**What you are asked to do**
Could you report every line from the entries that includes the word "Cases"?
Excerpted data below:
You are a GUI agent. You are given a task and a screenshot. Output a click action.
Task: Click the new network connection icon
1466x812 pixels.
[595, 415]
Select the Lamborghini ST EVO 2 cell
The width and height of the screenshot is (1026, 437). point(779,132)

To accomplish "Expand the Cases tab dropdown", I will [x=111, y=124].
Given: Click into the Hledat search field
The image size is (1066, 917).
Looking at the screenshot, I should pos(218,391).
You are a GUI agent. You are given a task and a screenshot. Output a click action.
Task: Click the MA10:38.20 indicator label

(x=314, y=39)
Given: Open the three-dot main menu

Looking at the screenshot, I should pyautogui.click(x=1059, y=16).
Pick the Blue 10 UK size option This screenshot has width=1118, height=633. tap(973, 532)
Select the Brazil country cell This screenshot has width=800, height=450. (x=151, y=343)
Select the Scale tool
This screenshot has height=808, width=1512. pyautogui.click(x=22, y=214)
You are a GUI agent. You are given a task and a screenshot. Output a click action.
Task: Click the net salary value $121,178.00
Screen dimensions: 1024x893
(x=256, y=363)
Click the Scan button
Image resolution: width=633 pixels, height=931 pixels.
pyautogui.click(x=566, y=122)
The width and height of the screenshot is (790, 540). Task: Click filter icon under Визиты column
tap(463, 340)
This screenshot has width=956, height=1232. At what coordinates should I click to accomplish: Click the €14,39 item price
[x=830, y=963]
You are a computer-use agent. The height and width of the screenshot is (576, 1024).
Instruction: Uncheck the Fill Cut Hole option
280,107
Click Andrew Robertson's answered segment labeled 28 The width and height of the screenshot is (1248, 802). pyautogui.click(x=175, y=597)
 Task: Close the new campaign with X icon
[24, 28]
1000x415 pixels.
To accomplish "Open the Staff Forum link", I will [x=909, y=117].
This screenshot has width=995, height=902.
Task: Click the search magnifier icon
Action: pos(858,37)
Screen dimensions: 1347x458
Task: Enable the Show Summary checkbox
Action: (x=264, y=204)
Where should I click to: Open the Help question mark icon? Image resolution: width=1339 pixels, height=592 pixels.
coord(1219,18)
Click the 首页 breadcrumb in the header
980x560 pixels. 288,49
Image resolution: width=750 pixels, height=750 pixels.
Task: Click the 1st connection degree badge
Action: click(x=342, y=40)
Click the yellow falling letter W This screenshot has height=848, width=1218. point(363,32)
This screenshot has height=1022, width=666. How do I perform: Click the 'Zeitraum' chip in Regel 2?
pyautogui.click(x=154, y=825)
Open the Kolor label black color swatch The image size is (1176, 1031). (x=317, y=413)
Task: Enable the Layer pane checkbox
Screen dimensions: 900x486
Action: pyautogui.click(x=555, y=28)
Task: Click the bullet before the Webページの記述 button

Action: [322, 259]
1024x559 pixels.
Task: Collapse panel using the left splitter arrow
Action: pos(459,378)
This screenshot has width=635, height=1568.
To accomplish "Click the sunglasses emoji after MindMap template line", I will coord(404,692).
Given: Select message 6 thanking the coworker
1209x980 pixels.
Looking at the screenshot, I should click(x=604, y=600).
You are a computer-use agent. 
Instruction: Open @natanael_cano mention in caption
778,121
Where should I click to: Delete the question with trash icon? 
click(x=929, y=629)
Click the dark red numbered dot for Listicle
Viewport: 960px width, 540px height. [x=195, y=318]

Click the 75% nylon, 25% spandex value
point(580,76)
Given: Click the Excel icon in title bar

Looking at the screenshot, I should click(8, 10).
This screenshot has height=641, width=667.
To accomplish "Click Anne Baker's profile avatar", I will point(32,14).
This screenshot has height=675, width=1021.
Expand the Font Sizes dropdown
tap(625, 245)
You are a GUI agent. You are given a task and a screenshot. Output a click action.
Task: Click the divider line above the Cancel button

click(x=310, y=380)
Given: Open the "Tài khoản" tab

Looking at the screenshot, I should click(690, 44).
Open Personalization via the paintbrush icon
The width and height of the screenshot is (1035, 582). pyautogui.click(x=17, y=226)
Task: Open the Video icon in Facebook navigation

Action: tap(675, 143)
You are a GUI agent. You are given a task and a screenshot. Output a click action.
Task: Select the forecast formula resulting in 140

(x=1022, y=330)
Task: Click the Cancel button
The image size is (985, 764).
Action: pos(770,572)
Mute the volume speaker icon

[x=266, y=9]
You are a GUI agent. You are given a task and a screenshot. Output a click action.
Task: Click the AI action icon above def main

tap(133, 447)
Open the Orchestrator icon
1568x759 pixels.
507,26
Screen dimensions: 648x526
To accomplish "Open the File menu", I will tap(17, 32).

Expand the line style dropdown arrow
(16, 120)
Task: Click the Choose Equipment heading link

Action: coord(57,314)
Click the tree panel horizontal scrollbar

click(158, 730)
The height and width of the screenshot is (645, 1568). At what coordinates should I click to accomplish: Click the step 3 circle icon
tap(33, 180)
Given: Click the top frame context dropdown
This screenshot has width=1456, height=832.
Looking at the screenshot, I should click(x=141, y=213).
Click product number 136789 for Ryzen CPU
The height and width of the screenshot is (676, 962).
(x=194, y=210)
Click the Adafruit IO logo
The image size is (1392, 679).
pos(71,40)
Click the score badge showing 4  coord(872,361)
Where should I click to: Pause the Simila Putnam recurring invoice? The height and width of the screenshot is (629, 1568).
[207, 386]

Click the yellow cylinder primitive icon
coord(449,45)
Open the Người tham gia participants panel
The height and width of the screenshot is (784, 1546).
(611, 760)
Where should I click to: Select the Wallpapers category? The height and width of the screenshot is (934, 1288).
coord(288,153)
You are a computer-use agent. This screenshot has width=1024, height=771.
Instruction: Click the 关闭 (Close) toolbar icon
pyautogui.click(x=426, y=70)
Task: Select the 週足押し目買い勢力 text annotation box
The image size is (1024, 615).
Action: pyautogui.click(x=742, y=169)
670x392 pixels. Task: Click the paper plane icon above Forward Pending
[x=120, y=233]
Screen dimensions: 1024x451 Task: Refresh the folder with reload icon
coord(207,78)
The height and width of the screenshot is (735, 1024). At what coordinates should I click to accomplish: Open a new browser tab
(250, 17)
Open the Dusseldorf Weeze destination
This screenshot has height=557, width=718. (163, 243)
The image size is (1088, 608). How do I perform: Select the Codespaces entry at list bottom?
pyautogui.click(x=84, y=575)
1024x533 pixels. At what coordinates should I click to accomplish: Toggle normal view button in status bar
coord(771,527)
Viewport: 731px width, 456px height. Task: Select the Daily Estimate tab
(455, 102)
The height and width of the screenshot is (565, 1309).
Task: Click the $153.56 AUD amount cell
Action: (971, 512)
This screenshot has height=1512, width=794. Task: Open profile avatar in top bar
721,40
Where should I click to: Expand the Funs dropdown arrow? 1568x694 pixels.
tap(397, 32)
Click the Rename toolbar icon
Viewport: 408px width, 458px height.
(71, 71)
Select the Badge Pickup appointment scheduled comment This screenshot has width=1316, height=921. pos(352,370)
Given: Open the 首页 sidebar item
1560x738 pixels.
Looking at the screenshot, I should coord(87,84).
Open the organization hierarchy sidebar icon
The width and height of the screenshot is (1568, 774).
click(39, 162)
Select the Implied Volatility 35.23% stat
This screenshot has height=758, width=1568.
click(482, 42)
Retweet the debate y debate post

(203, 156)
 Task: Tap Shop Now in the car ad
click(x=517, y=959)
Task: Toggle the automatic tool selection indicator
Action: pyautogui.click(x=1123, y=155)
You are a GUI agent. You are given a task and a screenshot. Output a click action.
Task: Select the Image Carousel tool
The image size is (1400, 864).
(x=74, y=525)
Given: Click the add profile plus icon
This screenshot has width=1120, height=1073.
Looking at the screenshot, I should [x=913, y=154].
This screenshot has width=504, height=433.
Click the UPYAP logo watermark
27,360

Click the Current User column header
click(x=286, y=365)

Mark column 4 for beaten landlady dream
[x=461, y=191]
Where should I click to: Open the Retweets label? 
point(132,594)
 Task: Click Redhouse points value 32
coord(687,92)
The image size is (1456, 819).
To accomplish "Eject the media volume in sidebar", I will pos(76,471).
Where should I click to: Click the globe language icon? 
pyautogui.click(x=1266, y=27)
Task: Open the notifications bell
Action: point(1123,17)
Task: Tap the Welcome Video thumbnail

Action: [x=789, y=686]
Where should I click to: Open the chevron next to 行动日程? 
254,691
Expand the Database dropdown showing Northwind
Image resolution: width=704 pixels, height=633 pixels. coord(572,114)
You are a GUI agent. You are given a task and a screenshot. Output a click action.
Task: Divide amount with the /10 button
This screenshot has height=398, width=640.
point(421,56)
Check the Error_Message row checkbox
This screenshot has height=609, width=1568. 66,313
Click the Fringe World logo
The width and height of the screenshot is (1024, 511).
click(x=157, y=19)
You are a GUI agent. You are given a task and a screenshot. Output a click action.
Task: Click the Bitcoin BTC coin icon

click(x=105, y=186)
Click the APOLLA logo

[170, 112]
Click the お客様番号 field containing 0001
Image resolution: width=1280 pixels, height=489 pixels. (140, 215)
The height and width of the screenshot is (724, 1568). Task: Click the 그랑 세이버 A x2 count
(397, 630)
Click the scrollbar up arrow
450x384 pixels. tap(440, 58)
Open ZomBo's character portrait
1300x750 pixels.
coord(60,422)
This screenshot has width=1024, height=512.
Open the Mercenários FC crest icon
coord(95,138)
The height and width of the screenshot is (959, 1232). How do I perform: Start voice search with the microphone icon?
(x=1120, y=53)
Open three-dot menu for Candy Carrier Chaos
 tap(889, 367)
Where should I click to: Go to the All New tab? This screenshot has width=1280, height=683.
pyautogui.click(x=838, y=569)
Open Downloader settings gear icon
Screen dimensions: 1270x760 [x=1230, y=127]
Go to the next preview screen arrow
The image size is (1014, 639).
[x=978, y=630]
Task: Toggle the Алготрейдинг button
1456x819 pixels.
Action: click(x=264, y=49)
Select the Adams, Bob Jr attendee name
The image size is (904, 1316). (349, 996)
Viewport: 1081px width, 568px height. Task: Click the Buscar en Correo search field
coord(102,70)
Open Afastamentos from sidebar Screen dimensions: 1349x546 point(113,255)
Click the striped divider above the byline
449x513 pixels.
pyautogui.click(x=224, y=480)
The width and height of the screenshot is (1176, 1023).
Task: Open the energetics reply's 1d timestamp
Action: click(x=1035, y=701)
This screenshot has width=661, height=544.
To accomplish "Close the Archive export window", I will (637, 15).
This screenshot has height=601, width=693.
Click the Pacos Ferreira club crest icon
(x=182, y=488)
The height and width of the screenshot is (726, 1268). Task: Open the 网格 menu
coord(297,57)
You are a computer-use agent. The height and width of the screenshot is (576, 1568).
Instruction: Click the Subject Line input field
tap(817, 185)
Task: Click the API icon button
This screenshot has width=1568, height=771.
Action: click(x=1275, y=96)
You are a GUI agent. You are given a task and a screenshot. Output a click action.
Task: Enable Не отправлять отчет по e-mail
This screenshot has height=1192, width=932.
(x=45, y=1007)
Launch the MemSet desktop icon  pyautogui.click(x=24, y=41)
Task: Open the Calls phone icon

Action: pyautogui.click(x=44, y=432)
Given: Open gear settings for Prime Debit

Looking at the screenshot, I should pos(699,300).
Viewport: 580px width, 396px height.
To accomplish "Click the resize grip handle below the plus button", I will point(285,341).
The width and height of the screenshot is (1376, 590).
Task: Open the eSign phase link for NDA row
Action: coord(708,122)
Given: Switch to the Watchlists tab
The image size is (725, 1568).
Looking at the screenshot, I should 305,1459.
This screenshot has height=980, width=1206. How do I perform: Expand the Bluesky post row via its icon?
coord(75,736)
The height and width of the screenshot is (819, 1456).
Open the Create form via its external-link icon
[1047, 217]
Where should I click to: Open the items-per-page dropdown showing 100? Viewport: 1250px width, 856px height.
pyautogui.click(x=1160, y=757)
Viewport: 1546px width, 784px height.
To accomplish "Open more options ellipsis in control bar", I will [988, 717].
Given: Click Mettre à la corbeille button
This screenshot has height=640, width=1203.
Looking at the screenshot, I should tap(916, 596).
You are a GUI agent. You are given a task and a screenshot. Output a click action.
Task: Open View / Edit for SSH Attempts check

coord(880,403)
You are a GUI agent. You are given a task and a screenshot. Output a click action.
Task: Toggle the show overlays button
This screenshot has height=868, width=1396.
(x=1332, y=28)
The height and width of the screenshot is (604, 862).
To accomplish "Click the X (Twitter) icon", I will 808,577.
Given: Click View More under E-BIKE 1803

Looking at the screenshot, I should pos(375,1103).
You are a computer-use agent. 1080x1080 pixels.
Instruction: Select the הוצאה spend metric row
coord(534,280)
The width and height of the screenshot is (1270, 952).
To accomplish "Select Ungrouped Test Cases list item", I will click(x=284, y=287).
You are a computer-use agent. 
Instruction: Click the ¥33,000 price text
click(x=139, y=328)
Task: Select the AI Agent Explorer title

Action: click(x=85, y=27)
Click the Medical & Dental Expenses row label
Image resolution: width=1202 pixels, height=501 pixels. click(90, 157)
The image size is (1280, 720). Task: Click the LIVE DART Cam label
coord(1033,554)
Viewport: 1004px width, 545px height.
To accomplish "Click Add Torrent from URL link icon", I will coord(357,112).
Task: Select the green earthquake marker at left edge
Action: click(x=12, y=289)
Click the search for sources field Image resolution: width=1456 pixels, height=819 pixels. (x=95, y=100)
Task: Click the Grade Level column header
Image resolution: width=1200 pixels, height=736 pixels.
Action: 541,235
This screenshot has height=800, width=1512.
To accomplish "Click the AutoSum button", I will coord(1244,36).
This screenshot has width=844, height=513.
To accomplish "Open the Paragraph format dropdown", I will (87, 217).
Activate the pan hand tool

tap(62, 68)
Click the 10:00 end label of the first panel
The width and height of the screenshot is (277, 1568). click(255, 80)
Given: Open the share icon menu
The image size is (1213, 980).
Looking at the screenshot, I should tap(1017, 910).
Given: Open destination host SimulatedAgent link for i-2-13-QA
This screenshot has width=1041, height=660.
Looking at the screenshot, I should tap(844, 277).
End of Excerpted data.
**Task solution**
To accomplish "Expand the Cases tab dropdown", I will [x=111, y=124].
To accomplish "Select Ungrouped Test Cases list item", I will click(x=284, y=287).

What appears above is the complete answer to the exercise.